Images retrieved from Understanding Society and Wikipedia.



Monday 16 July 2012

What Did You Learn (At School) Today?

What did you learn at school today?  I heard a parent say this to her child the other day while walking in their direction.  The child said he learned 'Nothing', but his mother pushed him for an answer 'You had to have learned something!'.  I saw the contemplation on the child's face as I passed him and his mother, but never got to hear his response as I walked on.  Witnessing this event gave me flashbacks to my own school days when my parents, some aunt or uncle visiting, or indeed a neighbour would ask the same question.  It felt like talking about the weather, but laboured small talk between a grown up and a child.  In many instances (not all!), I never really felt the person cared if I genuinely tried to answer the question.  Hence, I would avoid the effort required to think, reflect on, and articulate what I had actually learned, and would retort 'Nothing'.

The question 'What did you learn at school today?' typically does conjure up the image of an older family member asking a child such a question.  Why is it that such a question does not immediately conjure up the image of a school teacher or that of a classmate asking a similar question?  Even if the 'at school' was removed from the question one may still not think of a teacher first.  An important way in which people learn is by reflecting on their experiences (Dewey, 1933). Hence, it would be expected that this is something that should occur very often in schools.   However,  many classes end with the bell ringing while the teacher is still in mid-sentence and/or the students are only a few minutes into a new activity.  Planned activities can go on longer than expected and a teacher may decide to just carry on from where they left off in the previous lesson.  In such instances, students have not been given the opportunity to consolidate new ideas covered in the lesson with their previous understanding.  However, such consolidation may be expected to be done as homework.  Homework can certainly play a role in encouraging student reflection, but the beginning of such reflection would be better started in the classroom.

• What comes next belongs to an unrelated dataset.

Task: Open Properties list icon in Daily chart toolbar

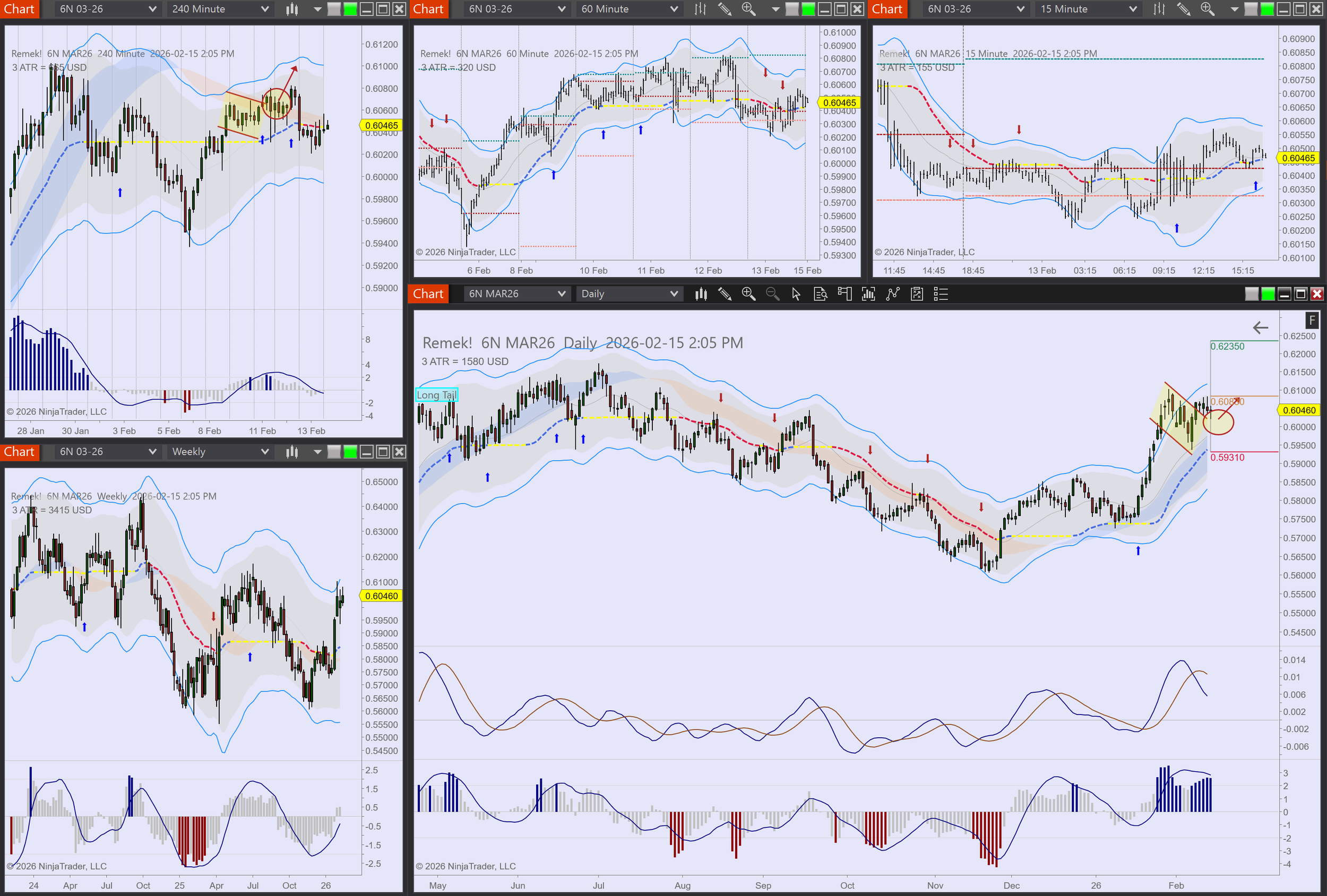Action: [x=941, y=294]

Simply taking five minutes at the end of a lesson for reflection can very valuable.  The five minutes is not a recap in asking students generic questions about the content or activities, but involves asking students what they learned from today's lesson.  This is valuable to every student in that they can articulate what they have learned, but also see what they may have missed from their peers' responses.  Students could also ask each other in pairs or threes what they learned today and then contribute it to the rest of the class through a whole class discussion. Such activities would certainly prepare students to answer what they learned today or what they should have at least learned.

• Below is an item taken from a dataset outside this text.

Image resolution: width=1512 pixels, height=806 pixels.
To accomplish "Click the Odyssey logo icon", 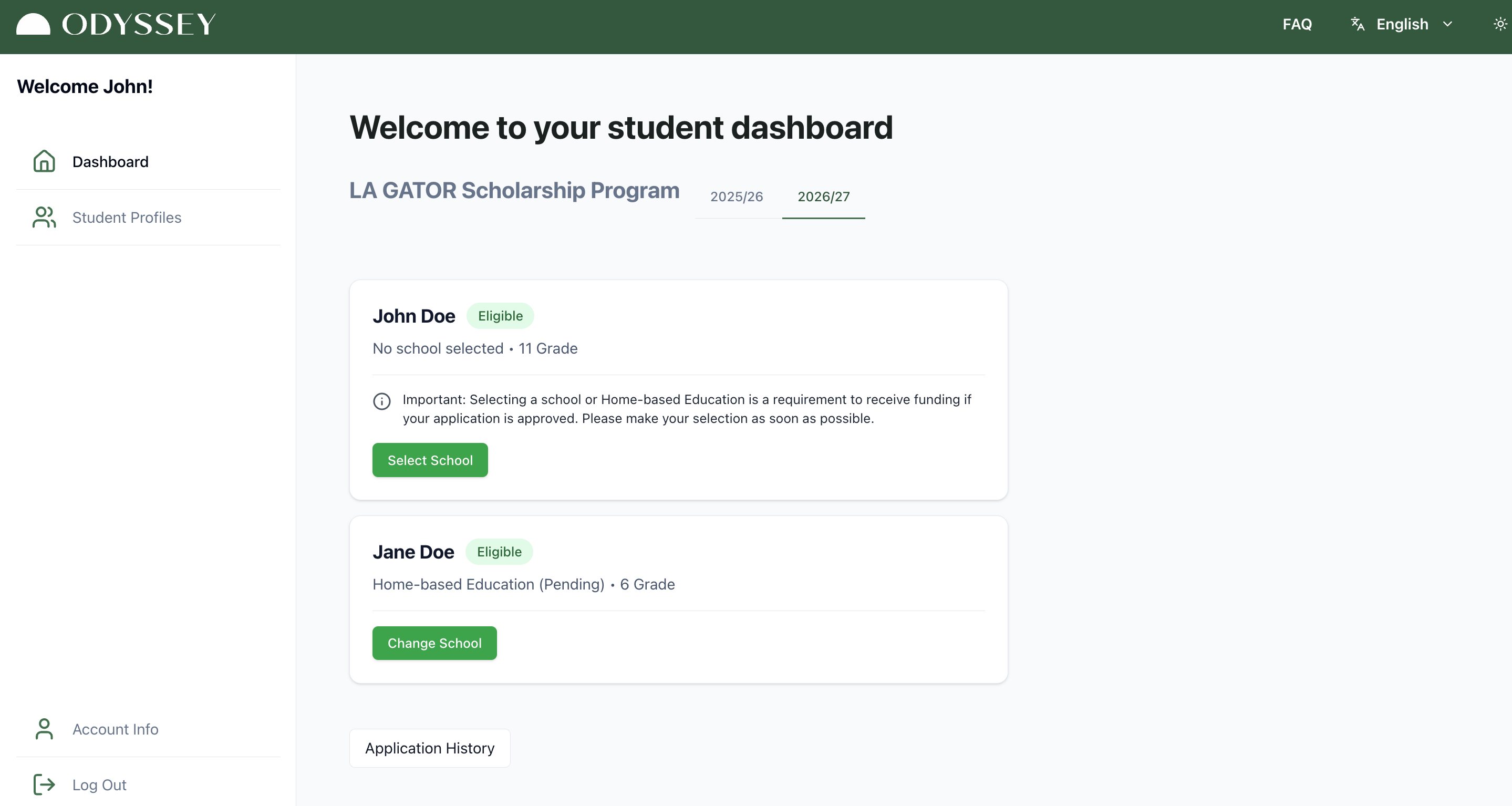I will [x=33, y=25].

It is also good to ask students questions that they still have from the lesson and they should still have questions if the lesson has in any way been thought-provoking!  These questions are best not answered, but are left with the students as food for thought until the following lesson and in many ways can serve as the basis for much more meaningful homework than assigning questions from a workbook.  As Richard Feynman once said 'It is in the admission of ignorance and the admission of uncertainty that there is a hope for the continuous motion of human beings in some direction that doesn't get confined, permanently blocked, as it has so many times before in various periods in the history of man.'  Schools should develop an equal student appreciation of both answers and questions.  Maybe some day the question most associated with a parent talking to their child after school will not be what did you learn but 'What questions do you have after school today?'.

Reference:
Dewey, J. (1933). How we think: A restatement of the relation of reflective thinking to the educative process. Boston: D.C. Heath.